ちなみに、移動スティックなどのボタンはタッチパッドでも操作できるが、画面タッチに比べるとさすがに使い勝手は悪かった。「荒野行動」のようなゲームは、素直に画面タッチでプレイした方が楽しめそうだ。ほかにもいろいろ試してみたが、写真のように「スタンド」スタイルで両手を使って操作するのがいちばん負担が少なくプレイしやすい印象だった。

なおGoogleによると今年の11月からゲームストリーミングサービス「Stadia」の提供を開始する予定とのこと。StadiaはChromebookでも利用可能ということなので、それを機にChromebookのゲーム環境はさらに充実しそうだ。日本での展開時期などは現在のところ不明だが、ゲーム好きはぜひその動向にも注目しておこう。

動作が軽快でバッテリーも長時間駆動可能

Chrome OSはもともと動作の軽いOSで、ハードウェアのスペックが低くても基本的な機能は快適に使うことができる。しかし、写真や映像の編集、美しいグラフィックのゲームを楽しみたい場合などは相応の性能が必要だ。

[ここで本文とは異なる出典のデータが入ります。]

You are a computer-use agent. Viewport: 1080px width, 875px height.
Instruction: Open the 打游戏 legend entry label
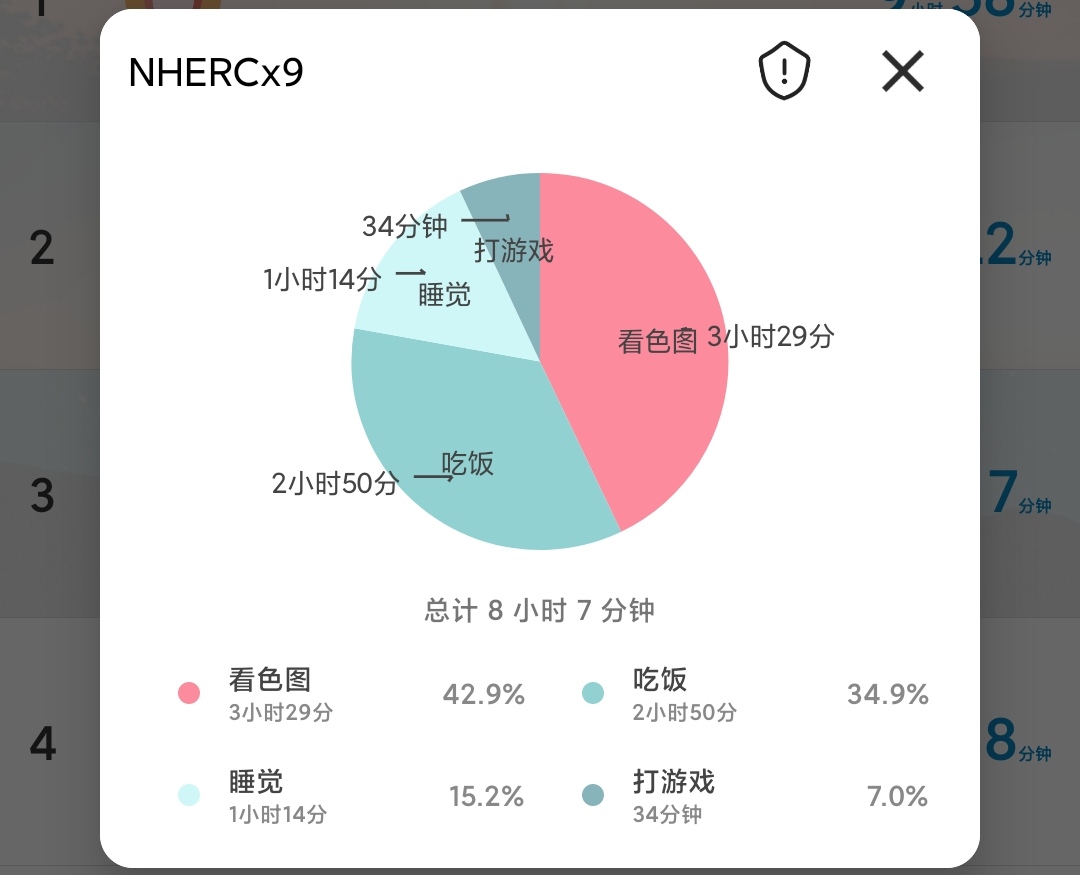pyautogui.click(x=674, y=782)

その点、本製品はミドルクラスのWindowsノートと同等の処理性能を搭載しておりパワーは十分。ラインナップはCPUの違いにより2モデルあるが、今回試したのはCore i5-8250U(1.6GHz/最大3.4GHz)を採用した上位の「エグゼクティブモデル」の方だ。

その体感速度は非常に高速で、ゲームもRAW画像の現像も、Office文書の編集もサクサク快適に行えた。OSの起動も数秒で、スリープからの復帰は瞬時なので、ディスプレーを開いた後ほとんど待つことなしにアプリを使い始められる。メール作成やWebブラウズ、メモ取りなどの日常的な用途なら、Windowsノートよりもこちらを積極的に使いたくなるくらいだ。

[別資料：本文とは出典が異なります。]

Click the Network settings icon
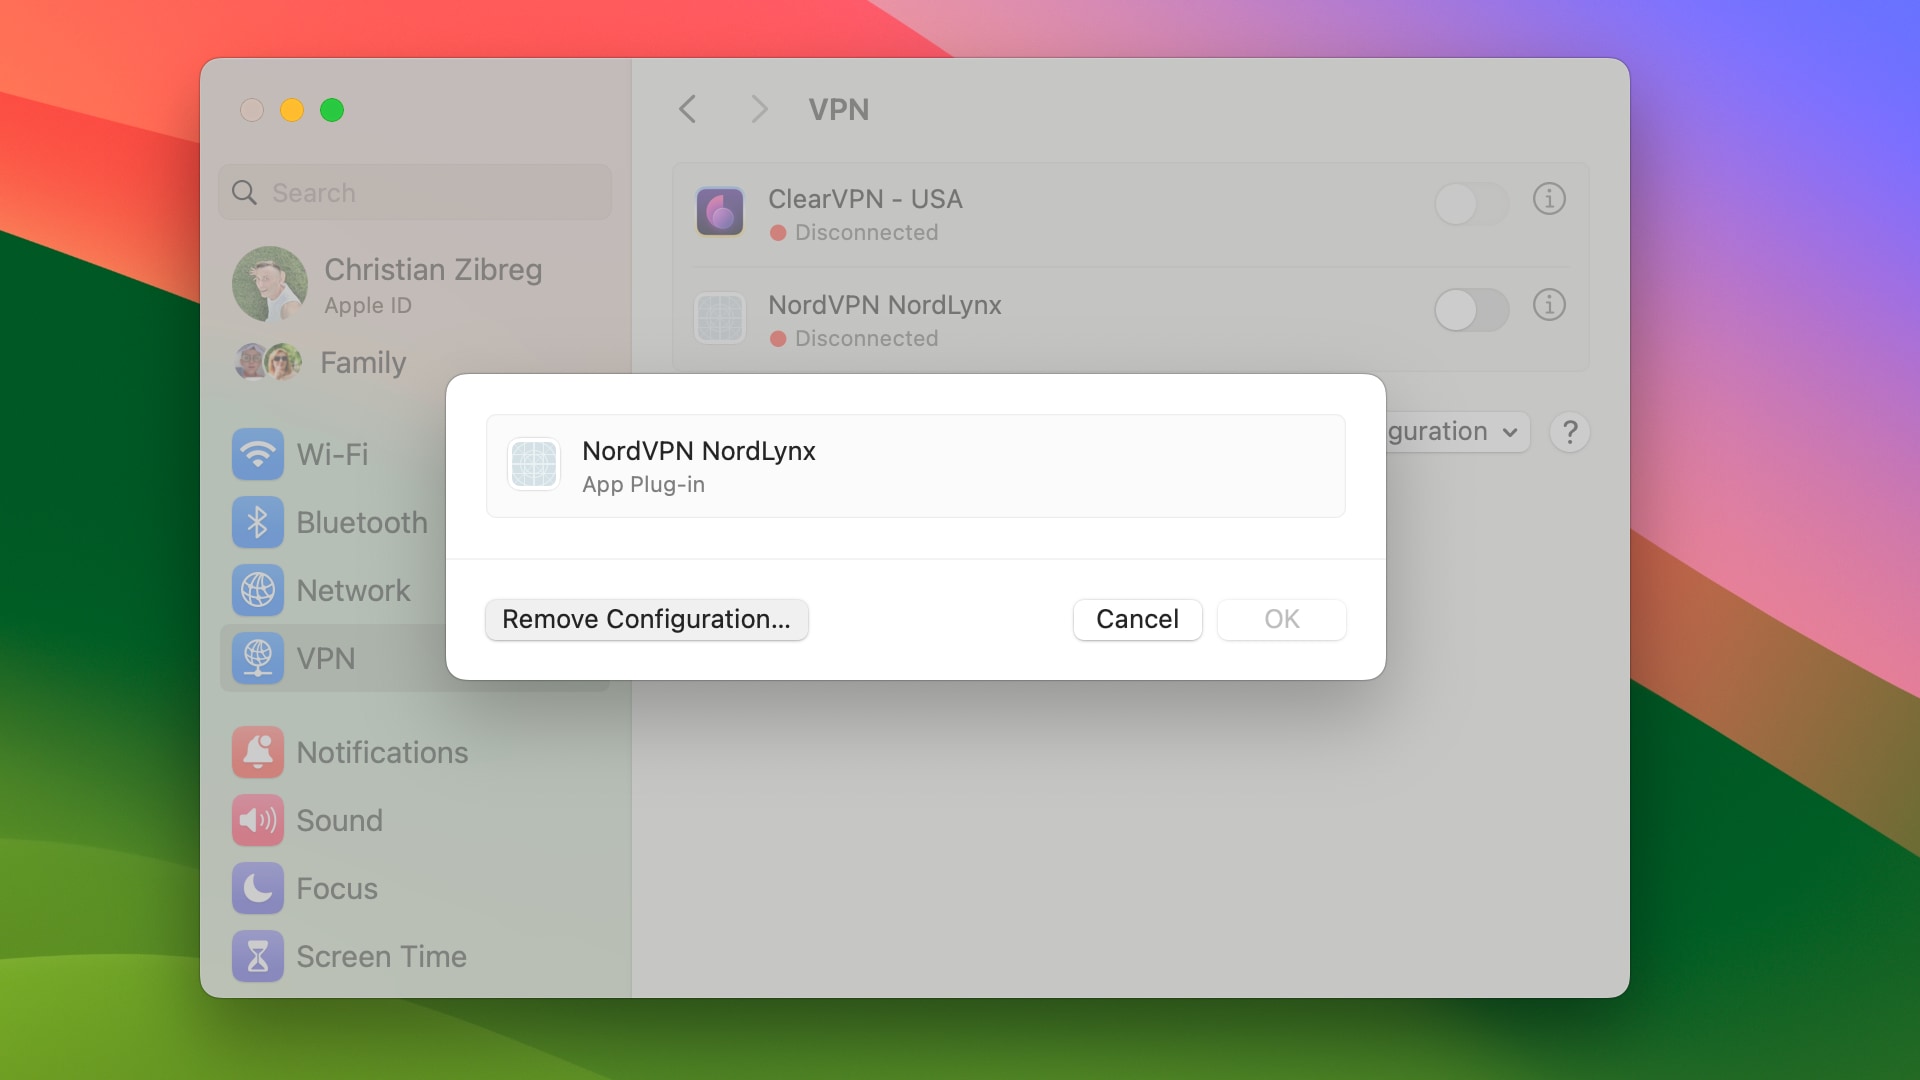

そこで、ベンチマークアプリのGeekbench 4を実行して具体的なパフォーマンスを計測してみたところ、シングルコアスコアが4314、マルチコアスコアが13203だった。これはハイエンドスマホ向けSoCのSnapdragon 855よりも2割ほど高いスコア。単純比較はできないものの、本製品のパフォーマンスの高さはイメージできるかと思う。

これだけ性能が高いとバッテリーの持ちも気になるところ。そこでデフォルトの明るさのままYouTubeの動画をフルスクリーンでループ再生してみたところ、12時間5分の連続駆動が可能だった。公称値の13.3時間には若干足りなかったが十分すぎる結果だ。デザインがよく、パフォーマンスも高く、バッテリー持ちもよいとなると、モバイルノートとしての死角はほとんど見当たらないと言っても過言ではない。

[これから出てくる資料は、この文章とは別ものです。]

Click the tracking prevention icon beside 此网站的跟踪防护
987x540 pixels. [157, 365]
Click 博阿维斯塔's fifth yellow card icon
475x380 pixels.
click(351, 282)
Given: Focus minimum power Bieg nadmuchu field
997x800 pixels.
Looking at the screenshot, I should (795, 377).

PCユーザーから見て多少不安を感じるとしたら、搭載するOSがChrome OSのためWindowsにしかないアプリを使用することができない点くらいだろうか。もっとも、それもGoogle Playストアには代替となりそうなアプリはたくさんあるので大抵の場合はなんとかなりそうだ。

メールやWeb、ビジネスアプリなどをメインに使いながら、スマホゲームも大画面で楽しみたいというユーザーには、HP Chromebook x360 14はまさにうってつけの端末。軽快に動作する洗練されたデザインのノートを探している人には、ぜひ注目してみてほしい製品である。